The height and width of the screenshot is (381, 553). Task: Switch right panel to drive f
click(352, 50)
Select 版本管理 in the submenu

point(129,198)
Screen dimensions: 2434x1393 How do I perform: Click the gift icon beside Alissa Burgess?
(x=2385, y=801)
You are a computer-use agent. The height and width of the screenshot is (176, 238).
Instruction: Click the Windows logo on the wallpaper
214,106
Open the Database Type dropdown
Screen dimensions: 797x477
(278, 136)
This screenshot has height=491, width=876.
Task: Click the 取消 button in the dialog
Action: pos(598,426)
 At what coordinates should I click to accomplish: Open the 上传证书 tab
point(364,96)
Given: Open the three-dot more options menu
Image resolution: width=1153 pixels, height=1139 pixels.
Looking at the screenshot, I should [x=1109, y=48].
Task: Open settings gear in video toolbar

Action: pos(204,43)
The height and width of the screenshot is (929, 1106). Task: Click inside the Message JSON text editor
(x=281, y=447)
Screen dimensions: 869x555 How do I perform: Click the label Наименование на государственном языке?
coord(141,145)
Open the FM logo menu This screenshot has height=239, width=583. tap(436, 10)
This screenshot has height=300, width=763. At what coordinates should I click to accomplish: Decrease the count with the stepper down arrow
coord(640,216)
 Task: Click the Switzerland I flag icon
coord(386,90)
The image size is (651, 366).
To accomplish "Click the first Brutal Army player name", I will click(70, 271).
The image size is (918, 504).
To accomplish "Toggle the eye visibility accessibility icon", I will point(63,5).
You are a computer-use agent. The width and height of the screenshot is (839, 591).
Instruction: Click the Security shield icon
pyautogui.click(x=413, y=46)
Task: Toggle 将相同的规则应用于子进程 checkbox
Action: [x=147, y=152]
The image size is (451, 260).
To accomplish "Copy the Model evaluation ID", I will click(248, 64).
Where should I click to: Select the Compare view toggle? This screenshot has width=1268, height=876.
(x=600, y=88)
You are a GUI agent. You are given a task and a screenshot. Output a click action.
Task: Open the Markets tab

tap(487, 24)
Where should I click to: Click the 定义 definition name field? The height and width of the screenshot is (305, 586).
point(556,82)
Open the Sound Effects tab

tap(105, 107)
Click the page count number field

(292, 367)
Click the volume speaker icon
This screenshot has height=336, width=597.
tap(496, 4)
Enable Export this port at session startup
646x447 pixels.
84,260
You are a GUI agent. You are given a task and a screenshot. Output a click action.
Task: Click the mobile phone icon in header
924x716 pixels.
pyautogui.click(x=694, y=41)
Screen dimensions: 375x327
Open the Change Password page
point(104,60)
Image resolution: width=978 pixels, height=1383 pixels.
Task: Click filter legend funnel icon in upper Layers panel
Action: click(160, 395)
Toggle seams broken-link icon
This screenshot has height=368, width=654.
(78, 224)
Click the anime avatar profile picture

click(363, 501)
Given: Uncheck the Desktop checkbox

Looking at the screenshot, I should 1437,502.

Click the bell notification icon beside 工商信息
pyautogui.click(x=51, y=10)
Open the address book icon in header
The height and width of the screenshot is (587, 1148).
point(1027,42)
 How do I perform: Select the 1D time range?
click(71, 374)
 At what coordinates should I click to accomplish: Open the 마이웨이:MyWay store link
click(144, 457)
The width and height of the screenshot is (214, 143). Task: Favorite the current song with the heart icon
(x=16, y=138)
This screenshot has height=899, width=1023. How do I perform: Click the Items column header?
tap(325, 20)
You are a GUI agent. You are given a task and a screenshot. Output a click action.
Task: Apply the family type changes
....
Can you repeat all of the records above word for word?

Result of this exercise:
The height and width of the screenshot is (381, 553). Task: Switch right panel to drive f
click(352, 50)
Select 版本管理 in the submenu

point(129,198)
Screen dimensions: 2434x1393 How do I perform: Click the gift icon beside Alissa Burgess?
(x=2385, y=801)
You are a computer-use agent. The height and width of the screenshot is (176, 238).
Instruction: Click the Windows logo on the wallpaper
214,106
Open the Database Type dropdown
Screen dimensions: 797x477
(278, 136)
This screenshot has height=491, width=876.
Task: Click the 取消 button in the dialog
Action: pos(598,426)
 At what coordinates should I click to accomplish: Open the 上传证书 tab
point(364,96)
Given: Open the three-dot more options menu
Image resolution: width=1153 pixels, height=1139 pixels.
Looking at the screenshot, I should [x=1109, y=48].
Task: Open settings gear in video toolbar

Action: pos(204,43)
The height and width of the screenshot is (929, 1106). Task: Click inside the Message JSON text editor
(x=281, y=447)
Screen dimensions: 869x555 How do I perform: Click the label Наименование на государственном языке?
coord(141,145)
Open the FM logo menu This screenshot has height=239, width=583. tap(436, 10)
This screenshot has height=300, width=763. At what coordinates should I click to accomplish: Decrease the count with the stepper down arrow
coord(640,216)
 Task: Click the Switzerland I flag icon
coord(386,90)
The image size is (651, 366).
To accomplish "Click the first Brutal Army player name", I will click(70, 271).
The image size is (918, 504).
To accomplish "Toggle the eye visibility accessibility icon", I will point(63,5).
You are a computer-use agent. The width and height of the screenshot is (839, 591).
Instruction: Click the Security shield icon
pyautogui.click(x=413, y=46)
Task: Toggle 将相同的规则应用于子进程 checkbox
Action: [x=147, y=152]
The image size is (451, 260).
To accomplish "Copy the Model evaluation ID", I will click(248, 64).
Where should I click to: Select the Compare view toggle? This screenshot has width=1268, height=876.
(x=600, y=88)
You are a GUI agent. You are given a task and a screenshot. Output a click action.
Task: Open the Markets tab

tap(487, 24)
Where should I click to: Click the 定义 definition name field? The height and width of the screenshot is (305, 586).
point(556,82)
Open the Sound Effects tab

tap(105, 107)
Click the page count number field

(292, 367)
Click the volume speaker icon
This screenshot has height=336, width=597.
tap(496, 4)
Enable Export this port at session startup
646x447 pixels.
84,260
You are a GUI agent. You are given a task and a screenshot. Output a click action.
Task: Click the mobile phone icon in header
924x716 pixels.
pyautogui.click(x=694, y=41)
Screen dimensions: 375x327
Open the Change Password page
point(104,60)
Image resolution: width=978 pixels, height=1383 pixels.
Task: Click filter legend funnel icon in upper Layers panel
Action: click(160, 395)
Toggle seams broken-link icon
This screenshot has height=368, width=654.
(78, 224)
Click the anime avatar profile picture

click(363, 501)
Given: Uncheck the Desktop checkbox

Looking at the screenshot, I should 1437,502.

Click the bell notification icon beside 工商信息
pyautogui.click(x=51, y=10)
Open the address book icon in header
The height and width of the screenshot is (587, 1148).
point(1027,42)
 How do I perform: Select the 1D time range?
click(71, 374)
 At what coordinates should I click to accomplish: Open the 마이웨이:MyWay store link
click(144, 457)
The width and height of the screenshot is (214, 143). Task: Favorite the current song with the heart icon
(x=16, y=138)
This screenshot has height=899, width=1023. How do I perform: Click the Items column header?
tap(325, 20)
You are a GUI agent. You are given a task and a screenshot. Output a click action.
Task: Apply the family type changes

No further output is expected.